If you have to pay $100 each to ten corrupt officials before you can start a small business, you are going to have major cash-flow problems long before your first sale. So the damage is in the businesses that never start, the ones that are forced into failure by corruption, and just as much in the clever would-be entrepreneurs who see the money tree growing in politics and enter the bureaucracy instead.

The point? "Institutions are the key influence on economic prosperity." You can have as clever and an entrepreneurial population as any in the world, but without institutions that put a lid on extractive activity or rent-seeking, and institutions that are trusted to enforce property law, you will never have general prosperity. You might have rich men and politicians masquerading as businessmen as in the case of the courts of Louis XIV and our own Stuarts in the past, and of the likes of Russia today but financial success will come from not the resrouces and activities people create, but the ones they control.

All this has been recognised by many of the great and good in the past. Lucy Kellaway pointed out in the FT earlier this week that most of the "super successful" get that way mainly "through luck".

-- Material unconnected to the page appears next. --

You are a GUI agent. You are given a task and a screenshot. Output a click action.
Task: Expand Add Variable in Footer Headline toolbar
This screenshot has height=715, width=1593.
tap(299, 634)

And Warren Buffett, back in 1995 told a journalist that "I personally think that society is responsible for a very significant percentage of what I have earned. If you put me down in the middle of Bangladesh or Peru or someplace, you'll find out how much this talent is going to produce in the wrong kind of soil. I will be struggling 30 years later." By "society" here I think we can assume he means the institutions of the US the markets and the laws on which those markets are based.

Cambridge economist Ha-Joon Chang makes a similar point in his great little book 23 Things They Don't Tell You About Capitalism. He reckons we focus far too much on the individualistic nature of entrepreneurialism. We worship the likes of Thomas Edison and Bill Gates, but forget that "in the course of capitalistic development, entrepreneurship has become an increasingly collective endeavour".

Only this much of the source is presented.